* Document segment
====================
Tuesday, 3 December 2013


Financial Times Seasonal Appeal: First world care for developing nations

The FT launches its campaign in support of World Child Cancer
The white spots appeared on Than Win Htut’s right eye just a few months after his first birthday. At first, his mother, Su Su Myint, was not too concerned. “I just thought it was normal,” she recalls.
Within eight months, however, a milky film had covered the entire eye. The doctor near their village in western Myanmar grew increasingly confused and alarmed about Than Win’s condition. By then it was clear the spots were anything but normal.
Today, Than Win, who turned three a week ago, is a regular visitor to the paediatric oncology unit at Yangon Children’s Hospital where he undergoes chemotherapy to treat the tumour growing on his eye.
For the past year he and his mother have taken the arduous overnight journey to the hospital, which is itself battling a shortage of resources, the legacy of decades of rule by a paranoid junta.
His doctors are doing the best they can with what they have. But his prognosis remains uncertain. Were he living in London or Long Island, you could say with confidence that Than Win was going to survive and thrive.
But Than Win is one of the victims of what ought to be one of the world’s most avoidable medical injustices.
This year, 200,000 children in the world will be diagnosed with cancer. In the rich world, this does not have to be a death sentence. Decades of medical research and advances in treatment mean eight in 10 children battling cancer in the developed world will survive. But the vast majority of children diagnosed with cancer these days live in the developing world. For them, the odds are inverted. In some parts of the poor world as few as one in 10 children diagnosed with cancer survive. At the Yangon Children’s Hospital the survival rate is roughly 30 per cent.
The Financial Times today launches its 2013 Seasonal Appeal in support of World Child Cancer, one of the few charities dedicated to fighting cancer in children in the developing world. In the coming weeks, we will profile the work of this young charity, detailing the challenges doctors and families face in fighting childhood cancer and exploring efforts to develop and deploy low-cost treatments. The biggest killers of children worldwide remain infectious diseases such as pneumonia, diarrhoea, malaria and measles, according to the World Health Organisation. But billions have been poured into tackling those diseases over the past decade, with the Gates Foundation alone spending $2bn fighting malaria.
Non-communicable diseases such as cancer have received far less attention from donors, largely because they were left out of the UN’s Millennium Development Goals, charities say. But cancer is a growing cause of death in the developing world. As people escape poverty and their lifestyles change, the incidence of illnesses such as cancer, diabetes and heart disease grows. So too does the exposure of children. Childhood cancers are now the second-biggest killers of children in the US, after accidents.
====================
* Excerpted records

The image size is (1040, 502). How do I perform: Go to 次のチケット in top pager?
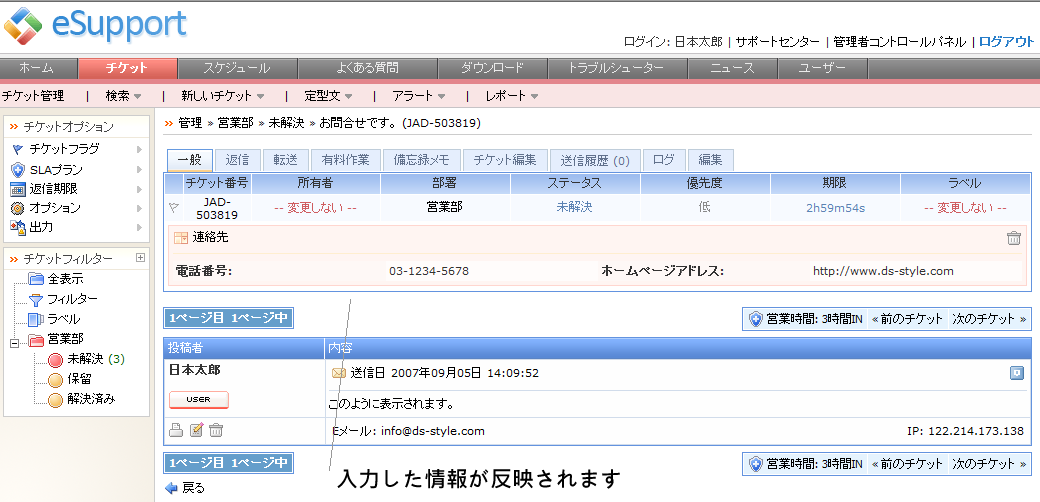point(990,319)
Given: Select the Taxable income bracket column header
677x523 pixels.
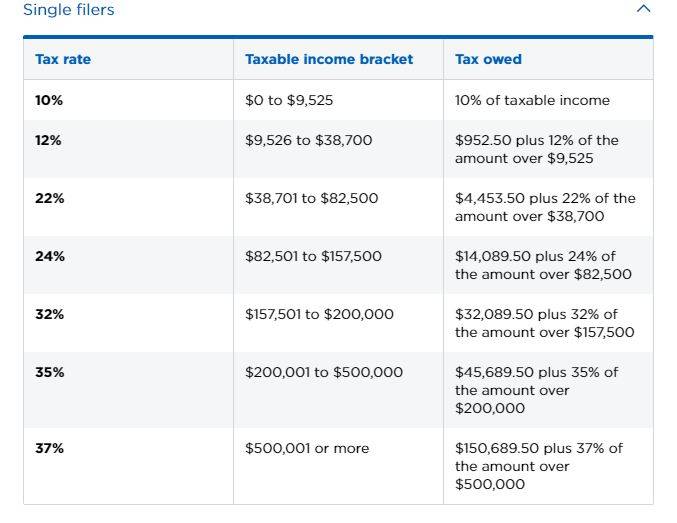Looking at the screenshot, I should click(x=329, y=59).
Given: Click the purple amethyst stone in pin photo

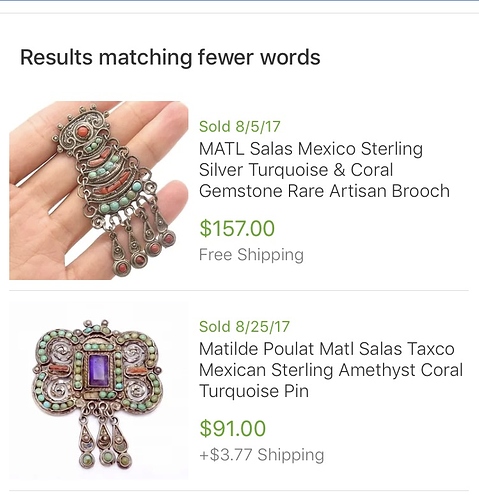Looking at the screenshot, I should tap(99, 370).
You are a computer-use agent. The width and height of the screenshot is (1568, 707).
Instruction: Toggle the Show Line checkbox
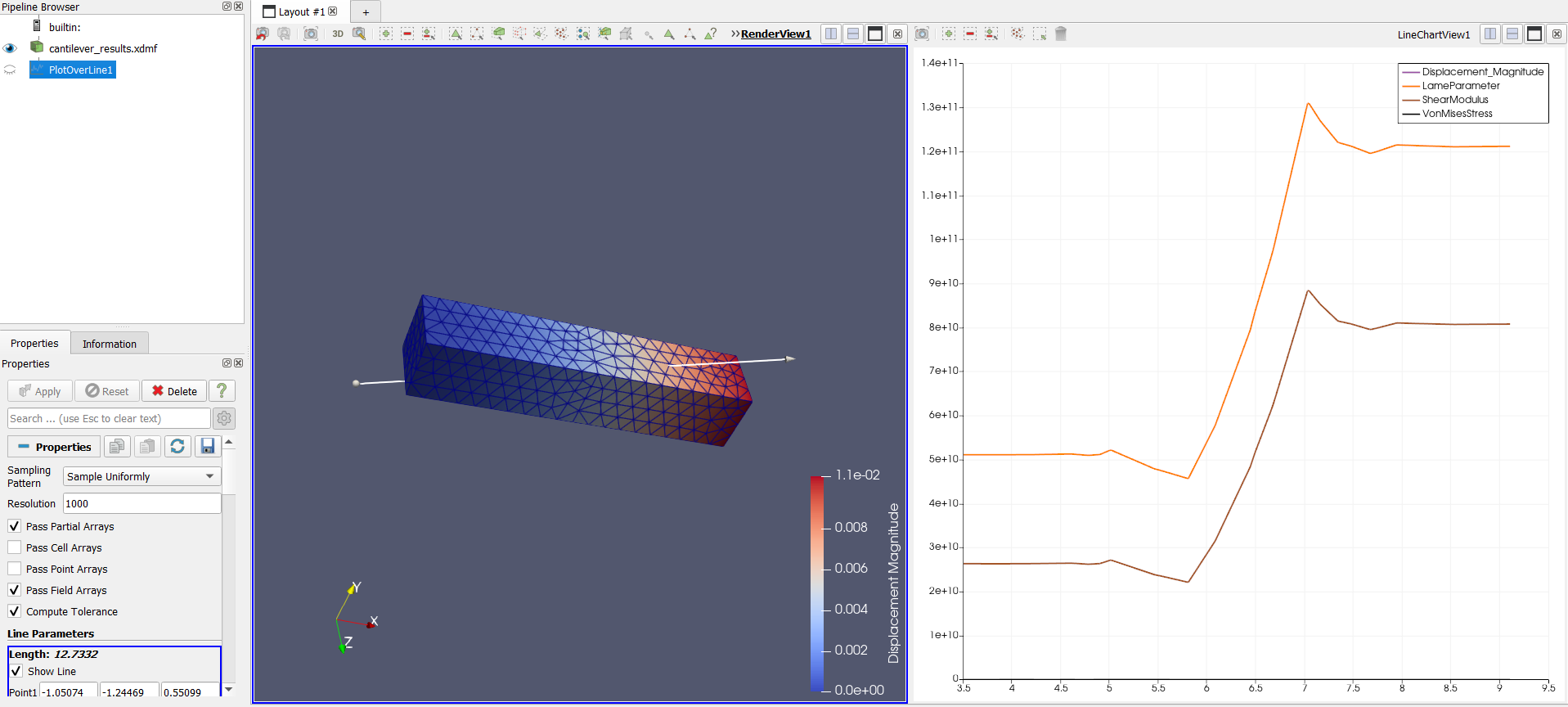point(16,671)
====================
* Task set
1. According to the article on childhood cancer, what is the approximate survival rate at the Yangon Children's Hospital?
2. Continue the article on childhood cancer from the point where it stops.

* Written answers
1. Roughly 30 percent.

2.
As cancer treatments have evolved, survival rates have soared in the rich world. A child diagnosed with leukaemia in the UK today has an 80 per cent chance of being alive five years later, up from just 10 per cent in the 1960s.
“Childhood cancer is always described as a paradigm of treatment success,” says Dr Eva Steliarova-Foucher, who tracks data on children for the WHO’s International Agency for Research on Cancer.
But that “paradigm of treatment success” has not reached the developing world. And that is where the vast majority of cases of – and deaths from – childhood cancers occur.
In 2008, the last time it published its findings, the WHO estimated that more than 93,000 children die of cancer around the world each year. Dr Steliarova-Foucher says 94 per cent of those deaths occur in low- and middle-income countries.
In those countries, the problems confronting children with cancer and those who love and treat them is heart-wrenching. Thousands of children die excruciating deaths each year with little more than paracetamol to dull the pain. Many thousands are never diagnosed because of low awareness of cancers among both the public and ill-trained medical staff.
When children are diagnosed and can receive treatment, they often enter a medical system with few resources, staffed by overworked and undertrained doctors and nurses. In parts of the developing world it is not unusual to discover that there is only one paediatric oncologist in the country, if there is one at all. In Malawi, children with cancer are treated in crumbling hospitals starved of resources next to shiny new donor-funded clinics for treating children with HIV.
“We are seeing more and more children get cancer in parts of the world where they can get treatment for tuberculosis and malaria and other infectious diseases. But randomly, and wrongly, hospitals stop short of offering proper treatment for cancer,” said Allison Ogden-Newton, World Child Cancer’s chief executive.
World Child Cancer operates on the principle that many of the issues surrounding childhood cancer in the developing world are solvable – and that needless deaths can be prevented.
Childhood cancer “is one of those problems that is by no means endless,” Mrs Ogden-Newton says. “We can live in a world in which every child who has cancer can have the right to fight cancer. That is something that can be done.”